Marcos Cuts the Corners
Our people have come to a point of despair. Justice and security are as myths. Our government is gripped in the iron hand of venality, its treasury is barren, its resources are wasted, its civil service slothful and indifferent. Not one hero alone do I ask, but many.
EVIDENTLY Philippine President Ferdinand Marcos has changed his mind since he made that bold-sounding call for reform in his 1966 inaugural address. Instead of waiting for "many heroes," he has decided that the multiple ills that still beset his country can be cured by one only: Ferdinand Marcos. Within days after his sudden imposition of martial law to deal with a supposed threat of "Communist subversion" (TIME, Oct. 2), Marcos last week had begun to transform his island nation of 38 million from a raucous, imperfect democracy into what looked like a strongman government on the model of South Korea.
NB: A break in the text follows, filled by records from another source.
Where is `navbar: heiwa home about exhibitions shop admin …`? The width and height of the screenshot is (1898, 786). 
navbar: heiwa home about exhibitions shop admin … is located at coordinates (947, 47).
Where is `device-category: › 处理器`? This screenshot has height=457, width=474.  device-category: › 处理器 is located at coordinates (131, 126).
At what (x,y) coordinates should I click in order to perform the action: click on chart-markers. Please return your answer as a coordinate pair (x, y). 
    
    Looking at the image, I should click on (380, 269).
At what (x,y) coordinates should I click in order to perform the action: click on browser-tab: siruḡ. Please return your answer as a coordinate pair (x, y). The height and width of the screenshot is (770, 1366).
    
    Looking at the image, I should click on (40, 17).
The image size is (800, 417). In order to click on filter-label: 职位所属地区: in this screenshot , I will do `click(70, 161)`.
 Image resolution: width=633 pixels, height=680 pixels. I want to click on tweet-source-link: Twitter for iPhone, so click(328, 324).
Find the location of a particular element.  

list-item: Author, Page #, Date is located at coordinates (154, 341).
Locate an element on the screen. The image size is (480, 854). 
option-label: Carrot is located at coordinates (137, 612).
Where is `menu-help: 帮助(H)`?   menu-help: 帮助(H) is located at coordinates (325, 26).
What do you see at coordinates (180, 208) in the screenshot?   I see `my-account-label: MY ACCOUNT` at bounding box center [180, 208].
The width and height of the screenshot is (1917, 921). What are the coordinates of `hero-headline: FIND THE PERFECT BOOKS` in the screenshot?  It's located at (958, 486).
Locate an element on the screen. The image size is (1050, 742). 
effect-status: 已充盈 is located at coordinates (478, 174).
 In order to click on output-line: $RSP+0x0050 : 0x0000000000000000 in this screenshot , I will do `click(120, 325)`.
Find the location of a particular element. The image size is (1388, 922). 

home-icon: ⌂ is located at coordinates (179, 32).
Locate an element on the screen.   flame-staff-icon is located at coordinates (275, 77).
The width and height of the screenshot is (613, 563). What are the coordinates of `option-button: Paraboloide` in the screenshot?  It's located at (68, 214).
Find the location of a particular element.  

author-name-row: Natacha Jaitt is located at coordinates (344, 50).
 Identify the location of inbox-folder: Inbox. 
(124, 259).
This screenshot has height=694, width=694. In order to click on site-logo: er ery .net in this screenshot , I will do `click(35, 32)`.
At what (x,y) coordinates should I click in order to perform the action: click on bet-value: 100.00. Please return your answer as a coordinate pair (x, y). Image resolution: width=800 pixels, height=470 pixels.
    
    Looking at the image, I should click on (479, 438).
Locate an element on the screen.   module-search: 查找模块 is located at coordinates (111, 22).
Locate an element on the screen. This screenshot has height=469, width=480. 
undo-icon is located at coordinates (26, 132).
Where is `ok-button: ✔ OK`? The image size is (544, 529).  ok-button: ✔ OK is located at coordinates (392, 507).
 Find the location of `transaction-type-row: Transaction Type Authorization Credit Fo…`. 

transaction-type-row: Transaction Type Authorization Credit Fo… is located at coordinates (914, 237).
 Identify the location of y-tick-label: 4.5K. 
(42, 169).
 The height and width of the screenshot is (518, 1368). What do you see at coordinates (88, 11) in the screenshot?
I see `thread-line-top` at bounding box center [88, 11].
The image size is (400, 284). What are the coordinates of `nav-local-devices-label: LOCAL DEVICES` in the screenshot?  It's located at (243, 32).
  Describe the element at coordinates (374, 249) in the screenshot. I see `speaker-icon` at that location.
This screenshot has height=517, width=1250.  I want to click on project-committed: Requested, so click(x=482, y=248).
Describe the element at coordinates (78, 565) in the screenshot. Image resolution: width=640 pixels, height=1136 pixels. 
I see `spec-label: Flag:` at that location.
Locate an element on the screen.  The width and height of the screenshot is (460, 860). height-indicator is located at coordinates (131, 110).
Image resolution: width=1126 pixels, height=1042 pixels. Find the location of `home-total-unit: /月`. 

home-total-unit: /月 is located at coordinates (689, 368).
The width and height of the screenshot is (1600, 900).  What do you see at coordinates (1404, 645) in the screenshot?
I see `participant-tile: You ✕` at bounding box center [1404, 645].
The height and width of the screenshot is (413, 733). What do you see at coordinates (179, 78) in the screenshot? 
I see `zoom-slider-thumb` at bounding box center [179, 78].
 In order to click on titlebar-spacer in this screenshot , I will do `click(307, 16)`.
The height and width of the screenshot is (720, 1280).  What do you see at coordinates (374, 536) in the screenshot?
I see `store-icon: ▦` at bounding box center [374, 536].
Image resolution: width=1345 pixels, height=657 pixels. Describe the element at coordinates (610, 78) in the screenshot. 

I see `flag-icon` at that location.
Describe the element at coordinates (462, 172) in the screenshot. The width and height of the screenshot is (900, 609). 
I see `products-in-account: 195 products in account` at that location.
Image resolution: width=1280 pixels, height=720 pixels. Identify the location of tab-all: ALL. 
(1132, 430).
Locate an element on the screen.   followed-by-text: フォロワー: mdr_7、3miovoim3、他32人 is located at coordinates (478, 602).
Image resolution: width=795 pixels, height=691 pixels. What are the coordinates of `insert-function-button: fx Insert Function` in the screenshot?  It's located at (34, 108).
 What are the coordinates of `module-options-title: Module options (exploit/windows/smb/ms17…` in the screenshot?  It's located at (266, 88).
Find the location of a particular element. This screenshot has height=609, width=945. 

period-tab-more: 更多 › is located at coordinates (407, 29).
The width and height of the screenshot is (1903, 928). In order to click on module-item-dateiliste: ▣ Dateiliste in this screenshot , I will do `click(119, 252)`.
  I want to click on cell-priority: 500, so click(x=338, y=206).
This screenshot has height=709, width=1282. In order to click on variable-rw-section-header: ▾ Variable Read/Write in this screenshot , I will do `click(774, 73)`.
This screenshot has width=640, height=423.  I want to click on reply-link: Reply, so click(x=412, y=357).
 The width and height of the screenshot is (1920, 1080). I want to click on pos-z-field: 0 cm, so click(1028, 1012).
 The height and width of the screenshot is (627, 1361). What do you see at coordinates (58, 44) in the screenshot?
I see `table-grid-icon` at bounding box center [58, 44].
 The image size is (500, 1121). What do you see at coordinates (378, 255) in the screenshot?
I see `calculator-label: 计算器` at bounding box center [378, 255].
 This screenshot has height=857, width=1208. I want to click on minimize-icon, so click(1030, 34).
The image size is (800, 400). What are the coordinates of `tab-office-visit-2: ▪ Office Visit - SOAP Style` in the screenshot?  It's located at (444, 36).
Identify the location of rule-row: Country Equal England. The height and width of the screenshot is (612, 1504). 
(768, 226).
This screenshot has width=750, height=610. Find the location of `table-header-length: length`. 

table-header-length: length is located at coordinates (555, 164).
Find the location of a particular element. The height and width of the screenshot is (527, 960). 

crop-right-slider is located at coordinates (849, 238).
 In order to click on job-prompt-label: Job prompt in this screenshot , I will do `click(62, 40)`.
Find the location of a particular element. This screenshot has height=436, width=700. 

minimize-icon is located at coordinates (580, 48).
As Filipinos calmly observed a mid-night-to-4 a.m. curfew, military camps outside Manila began to fill with detainees picked up by Marcos' police on charges ranging from smuggling and tax evasion to "giving aid and comfort" to Communist subversives. By week's end there were 98 in the camps, among them three Senators, three Representatives and at least ten prominent journalists. Elementary schools began to reopen, but university campuses remained closed, as were all but two of Manila's 15 newspapers, five of its twelve radio stations, and one of its seven television stations. The media that were left were reliably pro-Marcos. The tabloid Sunday Express reassuringly cooed CIVILIAN GOVERNMENT STILL FUNCTIONS; NO MILITARY TAKEOVER. The President went on TV to explain his drastic measures ("We are falling back on the last line of defense") and to make vague promises of a "new society."
To judge by Marcos' moves last week, that society is to be the product of an improbable mix of needed populist reforms and a crackdown on public mores and morals that might do Greece's ruling colonels proud. On the needed-reforms side, Marcos announced programs to curb inflation (running at 18% in recent months), tax evasion and smuggling; fire corrupt judges; disarm the private armies maintained by rural warlords; prohibit minor functionaries like customs officers from carrying guns; and "give the peasant what is his due" in a sweeping and overdue land-reform program that will allow tenant farmers to purchase their land with government assistance. Marcos summarily yanked 450 "notoriously undesirable" workers off the swollen civil service payroll; 400,000 others, ranging from customs clerks to Cabinet secretaries, were ordered to turn in their resignations pending a massive government reorganization.